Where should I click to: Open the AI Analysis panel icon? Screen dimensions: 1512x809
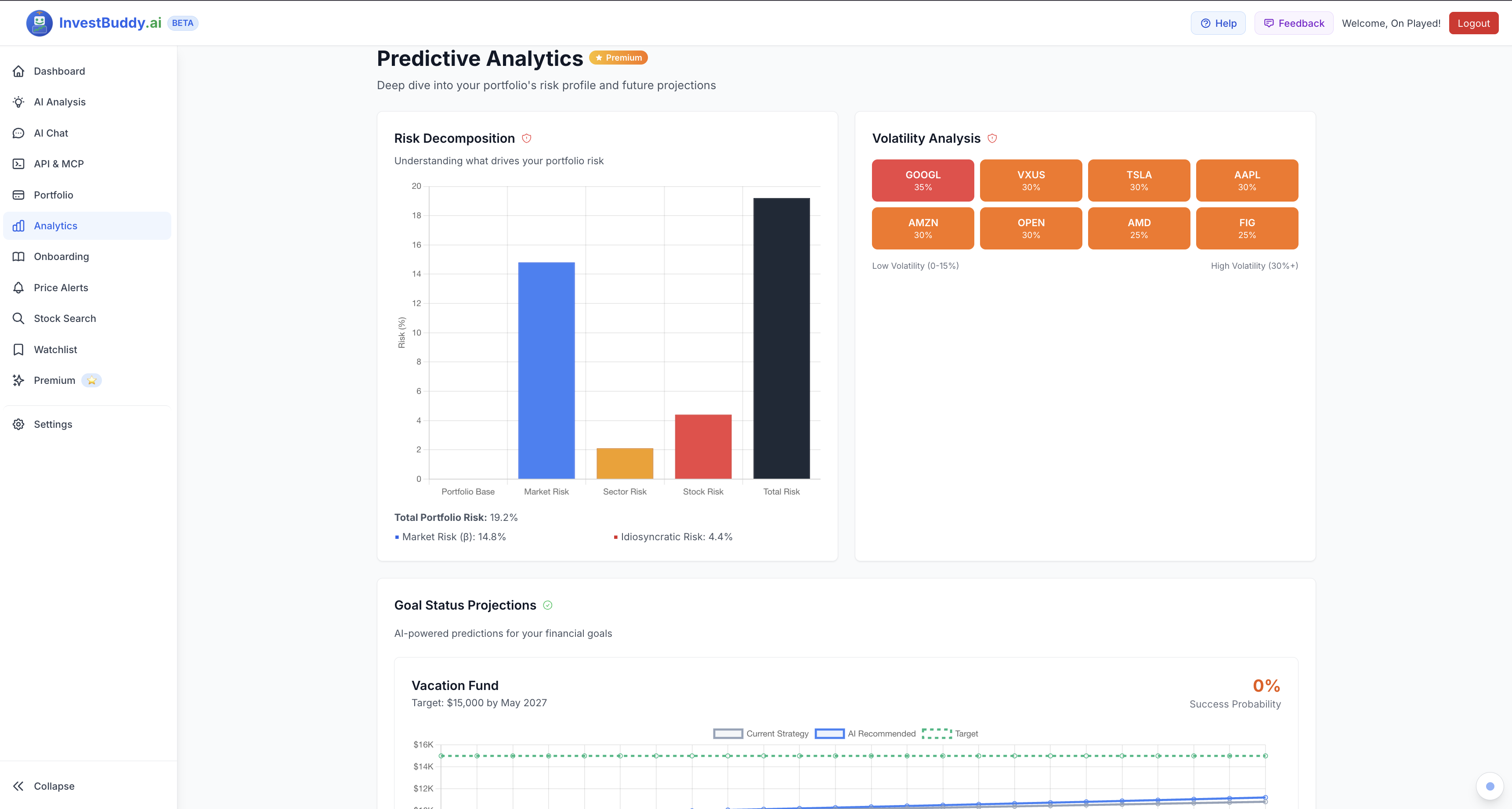coord(19,102)
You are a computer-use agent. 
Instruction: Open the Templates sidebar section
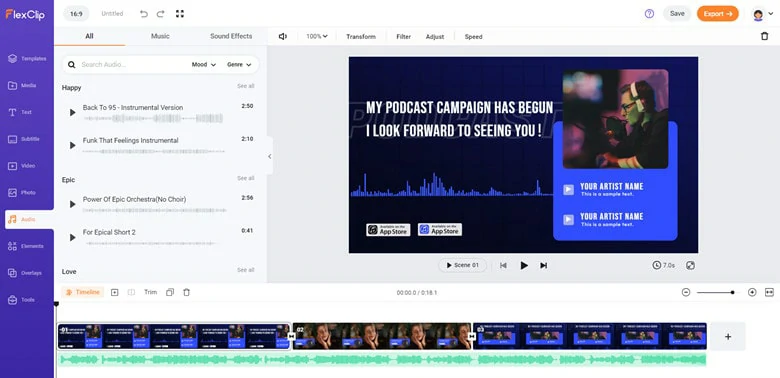tap(27, 59)
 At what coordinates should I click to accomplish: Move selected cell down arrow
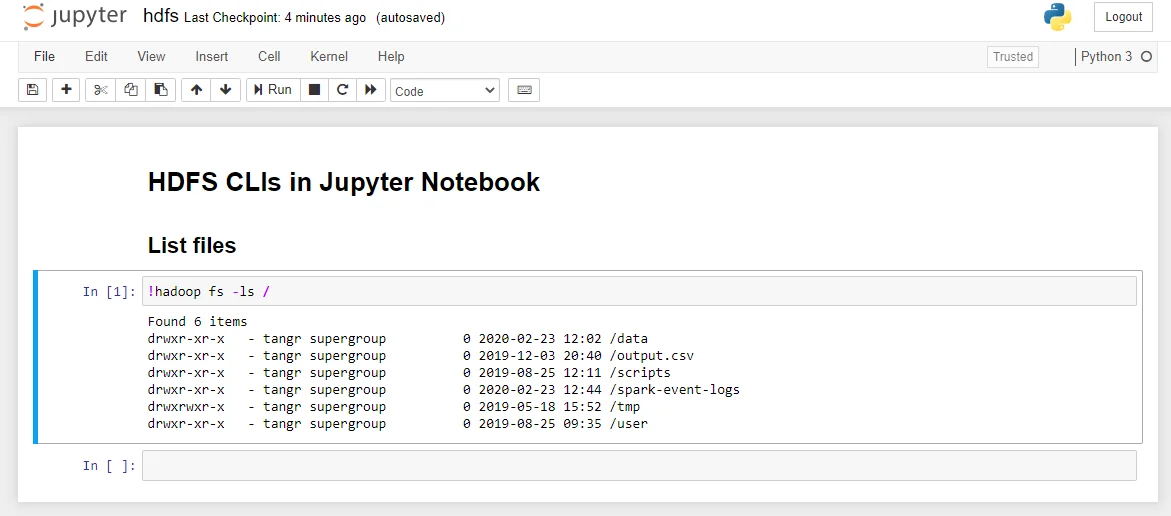click(x=225, y=90)
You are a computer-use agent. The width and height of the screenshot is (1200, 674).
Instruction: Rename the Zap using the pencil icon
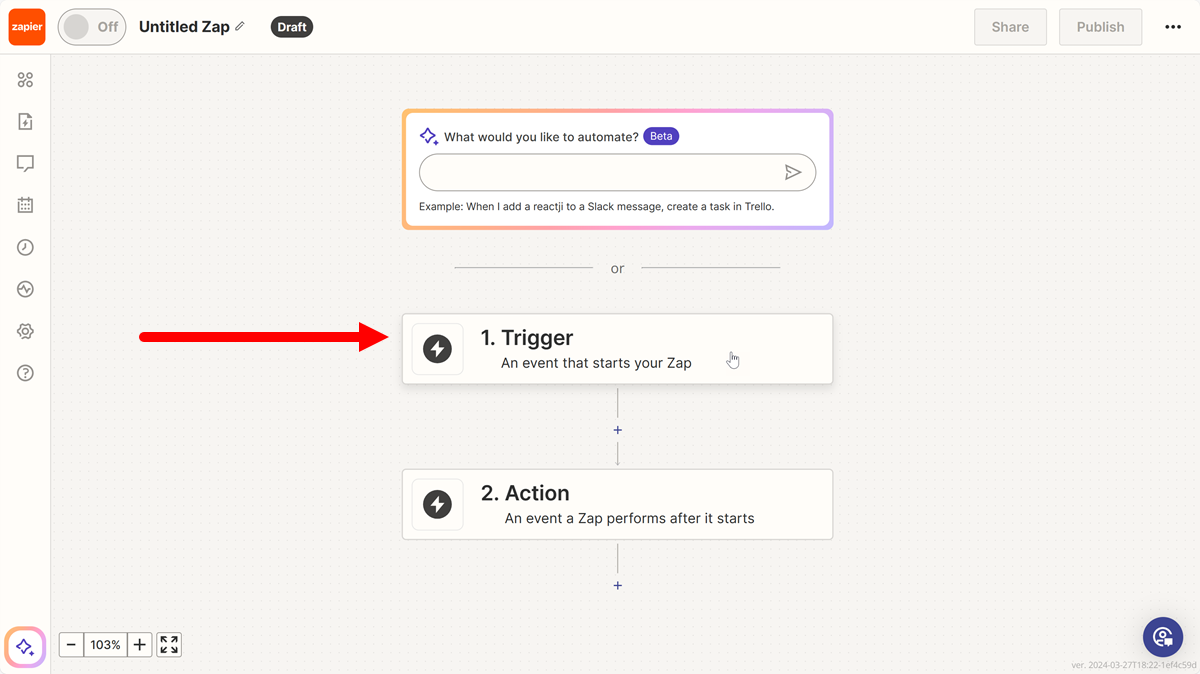point(240,26)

───

■ Instructions to follow ■
Leave every picture out and output the records exactly.

■ Written answer ■
Where should I click to: Open the AI Analysis panel icon? Screen dimensions: 1512x809
coord(19,102)
You are a computer-use agent. 
Instruction: Open the Templates sidebar section
tap(27, 59)
 At what coordinates should I click to accomplish: Move selected cell down arrow
click(x=225, y=90)
You are a computer-use agent. The width and height of the screenshot is (1200, 674).
Instruction: Rename the Zap using the pencil icon
point(240,26)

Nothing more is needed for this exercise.